Rewrite everything in the dog breed forum text below from "I would tend" down to "breed than Jeff.", putting "decoys" in place of "agitators".

#### DOCUMENT EXCERPT:
_ _ _
I would tend to agree. I know of a few working kennels and have seen a few ABs working in bite work that seemed to impress the agitators, and at least two that I would put money down could have titled in sportwork. That is all speculative, however I am a little higher on the breed than Jeff.



> The Bandog/Mastif thing is 99% Hype.


Sure. However, the 1% that isn't seems pretty impressive. Brandon Wilson's SchH III Boerboel, while obviously a quite rare exception, should provide some catalyst for BB people to strive for something more. The few Bandogs titling in FR, Mondio, SchH, or PSA, even if low-level stuff, should demonstrate at least the ability for these dogs to do so. Same with the Presa, Cane Corso, and a few other Mastiff/Bandog types. So it seems obvious the potential is there, in at least the good ones. It would be nice to see something come out of all that.



> As for your information, you need to check the facts for yourself, Don't believe everything you hear and read on the WWW.


True. I do like to go check stuff out. Unfortunately, the only close working Mastiffs around here are Red Star, who seem fairly well proven. The few Bandogs & Mastiffs I have heard good things about that I believe are generally from trainers that I have talked to that say yeah or nay and have credentials to back those opinions up. Not ideal, but and you're right, but it is what it is. ABs are here aplenty, and the breeders I have seen I think are very good, however there are also other breeders in the area that are apparently not-so-hot.
_ _ _
Collected data entries

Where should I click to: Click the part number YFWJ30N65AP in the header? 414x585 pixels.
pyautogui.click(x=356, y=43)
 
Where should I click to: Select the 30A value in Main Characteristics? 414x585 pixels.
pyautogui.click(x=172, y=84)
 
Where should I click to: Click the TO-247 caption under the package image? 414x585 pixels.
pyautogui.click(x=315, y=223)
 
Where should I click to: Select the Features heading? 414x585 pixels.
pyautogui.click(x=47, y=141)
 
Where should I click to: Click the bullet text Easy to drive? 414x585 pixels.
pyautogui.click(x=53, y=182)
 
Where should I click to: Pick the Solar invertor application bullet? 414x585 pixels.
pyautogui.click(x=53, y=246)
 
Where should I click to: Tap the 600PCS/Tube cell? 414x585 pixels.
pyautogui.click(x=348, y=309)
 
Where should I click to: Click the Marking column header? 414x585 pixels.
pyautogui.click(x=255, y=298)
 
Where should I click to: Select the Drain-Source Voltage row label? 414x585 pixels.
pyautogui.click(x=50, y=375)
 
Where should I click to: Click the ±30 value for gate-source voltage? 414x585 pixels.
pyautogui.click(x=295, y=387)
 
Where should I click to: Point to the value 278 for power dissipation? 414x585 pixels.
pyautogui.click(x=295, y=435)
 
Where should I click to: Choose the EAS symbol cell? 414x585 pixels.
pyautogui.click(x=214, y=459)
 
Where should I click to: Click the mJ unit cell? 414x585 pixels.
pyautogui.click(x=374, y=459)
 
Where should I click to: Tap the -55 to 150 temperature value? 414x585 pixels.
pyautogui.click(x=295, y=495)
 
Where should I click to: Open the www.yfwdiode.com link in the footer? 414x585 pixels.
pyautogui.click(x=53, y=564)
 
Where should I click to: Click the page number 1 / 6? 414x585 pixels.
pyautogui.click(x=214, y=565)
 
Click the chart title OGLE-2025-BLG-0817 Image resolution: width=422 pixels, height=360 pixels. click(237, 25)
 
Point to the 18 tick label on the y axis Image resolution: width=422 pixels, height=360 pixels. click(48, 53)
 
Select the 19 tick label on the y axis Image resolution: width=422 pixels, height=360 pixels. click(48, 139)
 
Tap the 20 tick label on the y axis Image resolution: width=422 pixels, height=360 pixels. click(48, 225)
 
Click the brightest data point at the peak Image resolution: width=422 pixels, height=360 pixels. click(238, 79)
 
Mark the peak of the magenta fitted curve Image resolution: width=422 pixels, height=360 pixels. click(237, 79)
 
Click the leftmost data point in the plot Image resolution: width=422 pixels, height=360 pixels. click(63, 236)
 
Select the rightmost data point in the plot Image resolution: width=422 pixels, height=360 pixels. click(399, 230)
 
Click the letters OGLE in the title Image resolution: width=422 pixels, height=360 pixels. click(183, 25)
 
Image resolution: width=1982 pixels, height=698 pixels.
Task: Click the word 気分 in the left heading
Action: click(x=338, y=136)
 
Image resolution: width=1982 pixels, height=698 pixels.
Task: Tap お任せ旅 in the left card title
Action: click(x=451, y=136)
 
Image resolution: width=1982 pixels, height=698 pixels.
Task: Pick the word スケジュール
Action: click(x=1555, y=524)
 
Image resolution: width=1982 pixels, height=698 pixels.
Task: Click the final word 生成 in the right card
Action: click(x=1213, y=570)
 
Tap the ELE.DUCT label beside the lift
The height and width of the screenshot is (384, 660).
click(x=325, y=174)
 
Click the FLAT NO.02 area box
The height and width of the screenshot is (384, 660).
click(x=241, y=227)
_ _ _
#### WORKED ANSWER:
I would tend to agree. I know of a few working kennels and have seen a few ABs working in bite work that seemed to impress the decoys, and at least two that I would put money down could have titled in sportwork. That is all speculative, however I am a little higher on the breed than Jeff.